Woher hast du diese Information? Weißt du Genaueres? Wann soll die wieder verschwinden?
Philipp
Das hat Herr MR Gruber inzwischen schon mehrfach gesagt. Zuletzt habe ich es auf einer Fortbildung in Dillingen von ihm persönlich gehört. Das ganze ist allerdings unter Vorbehalt, da es theoretisch sein könnte, dass so eine Prüfung in den bundesweiten Bildungsstandards gefordert wird. Dann käme man nicht aus. Termin für die abschaffung wäre aber so oder so wohl kaum bevor der neue Lehrplan da ist, also frühestens beim Abi 2015.
Susann
Ich applaudiere hier begeistert und könnte kein Wort wegstreichen oder hinzufügen!
READ THIS, KUMI!
Sabine
Ich glaube, ich muss jetzt mal den Advocatus Diaboli spielen und die Mediation verteidigen. Mir ist sie allemal lieber als die Version, deren Anwendungscharakter ja auch mehr als fragwürdig war und die vor allem die Deutschkenntnisse der Schülerinnen abgeprüft habe. Allerdings habe ich mich für Schulaufgaben und zum Üben auf kreativere „Adressaten- und Situationsbezüge“ verlegt. Zum Beispiel zum Thema Indien:
- ein Mini-Interview mit einem Rikschafahrer aus der Brand Eins sollte in ein Gespräch zwischen dessen Mutter und ihrer Freundin umgewandelt werden, in dem die Mutter den Sohn als gute Partie anpreist.

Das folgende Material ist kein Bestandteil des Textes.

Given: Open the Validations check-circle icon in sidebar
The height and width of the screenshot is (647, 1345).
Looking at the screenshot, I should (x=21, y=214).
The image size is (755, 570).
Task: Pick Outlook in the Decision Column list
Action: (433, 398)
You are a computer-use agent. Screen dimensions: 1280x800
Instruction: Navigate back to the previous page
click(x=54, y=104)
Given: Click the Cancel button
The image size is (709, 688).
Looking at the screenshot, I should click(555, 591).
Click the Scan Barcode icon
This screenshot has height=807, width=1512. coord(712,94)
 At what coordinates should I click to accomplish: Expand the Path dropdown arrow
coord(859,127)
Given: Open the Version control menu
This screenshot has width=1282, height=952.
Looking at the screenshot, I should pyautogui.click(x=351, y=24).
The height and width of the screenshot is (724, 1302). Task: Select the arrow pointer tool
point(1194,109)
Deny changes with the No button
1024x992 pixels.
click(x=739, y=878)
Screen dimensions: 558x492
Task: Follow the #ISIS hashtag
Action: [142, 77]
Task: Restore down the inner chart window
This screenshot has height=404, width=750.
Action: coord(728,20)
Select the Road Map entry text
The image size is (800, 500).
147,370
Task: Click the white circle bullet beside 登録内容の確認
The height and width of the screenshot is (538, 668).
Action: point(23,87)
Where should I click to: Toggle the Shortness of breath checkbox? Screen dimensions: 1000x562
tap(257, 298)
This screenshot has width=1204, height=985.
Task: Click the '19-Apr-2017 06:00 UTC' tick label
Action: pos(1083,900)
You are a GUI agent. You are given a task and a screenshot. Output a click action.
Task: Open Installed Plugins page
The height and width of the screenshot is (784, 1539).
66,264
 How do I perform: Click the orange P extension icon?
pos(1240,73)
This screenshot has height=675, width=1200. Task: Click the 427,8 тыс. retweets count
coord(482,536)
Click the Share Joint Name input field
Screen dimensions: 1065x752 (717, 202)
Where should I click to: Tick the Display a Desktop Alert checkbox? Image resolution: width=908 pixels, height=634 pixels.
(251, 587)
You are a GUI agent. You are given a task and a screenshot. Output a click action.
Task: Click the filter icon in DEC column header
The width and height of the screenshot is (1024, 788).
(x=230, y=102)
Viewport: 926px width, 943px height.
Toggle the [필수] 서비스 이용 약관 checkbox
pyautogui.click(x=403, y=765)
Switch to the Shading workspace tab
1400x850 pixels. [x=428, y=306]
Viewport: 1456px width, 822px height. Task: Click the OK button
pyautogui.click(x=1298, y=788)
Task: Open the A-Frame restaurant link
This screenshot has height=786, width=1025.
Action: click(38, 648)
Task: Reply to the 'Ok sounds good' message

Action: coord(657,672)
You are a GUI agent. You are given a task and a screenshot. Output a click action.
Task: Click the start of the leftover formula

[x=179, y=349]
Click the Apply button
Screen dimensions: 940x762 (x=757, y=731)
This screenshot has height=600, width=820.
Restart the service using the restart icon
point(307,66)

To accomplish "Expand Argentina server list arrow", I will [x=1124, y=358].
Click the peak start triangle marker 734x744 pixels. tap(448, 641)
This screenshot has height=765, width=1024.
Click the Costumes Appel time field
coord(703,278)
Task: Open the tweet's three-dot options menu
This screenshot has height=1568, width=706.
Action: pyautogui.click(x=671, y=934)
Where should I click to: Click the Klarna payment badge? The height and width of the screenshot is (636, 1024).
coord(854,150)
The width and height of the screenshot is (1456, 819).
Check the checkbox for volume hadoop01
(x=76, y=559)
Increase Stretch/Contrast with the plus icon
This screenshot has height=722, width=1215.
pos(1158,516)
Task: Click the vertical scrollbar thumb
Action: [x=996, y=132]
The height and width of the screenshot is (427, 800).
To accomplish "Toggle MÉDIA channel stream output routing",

– ein ebensolches Interview mit einem Motorradersatzteilehändler aus Bangalore wurde zu einem Artikel eines weltreisenden Bloggers, dessen Motorrad dort kaputtging.
– zwei Texte über heilige Kühe wurden zu einem Magazinartikel für National Geographic Kids.
So stellt sich die Frage nach der Komprimierung nicht mehr so drängend – ich habe sehr unterschiedliche Längen akzeptiert, so lange die relevanten Informationen richtig ausgesiebt wurden. Außerdem habe ich mir noch ein System überlegt, wie man mündlich die Mediation üben kann und dabei auch noch Spaß hat. Das hat ganz gut funktioniert.
Man muss sich schon Gedanken machen über die Trennschärfe bei der Bewertung, das ist wahr. Und was da im Abitur drankam, war so hochgradig ärgerlich, dass mir wie üblich die Worte fehlen.
Jochen
> Mir ist sie allemal lieber als die Version, deren Anwendungscharakter ja auch mehr als fragwürdig war und die vor allem die Deutschkenntnisse der Schülerinnen abgeprüft habe.
OK, das sehe ich genauso.
> ein Mini-Interview […] sollte in ein Gespräch
Gegen MÜNDLICHE Mediation (sprich Dolmetschen) habe ich überhaupt nichts, im Gegenteil, das ist eine m.E. alltagsnahe und sinnvolle Übungsform.
Ich lasse meine Schüler auch immer wieder DEUTSCHE Artikel auf Englisch zusammenfassen (manchmal auch andersherum). Mir geht es ausschließlich um schriftliche Mediation in Verbindung mit diesen an den Haaren herbeigezogenen Kontextualisierungen.
Sabine
Oh, diese Beispiele waren für schriftliche Mediationen. Besonders bei der Gute-Partie-Nummer haben die SchülerInnen sich richtig ausgetobt, das kann schon Spass machen.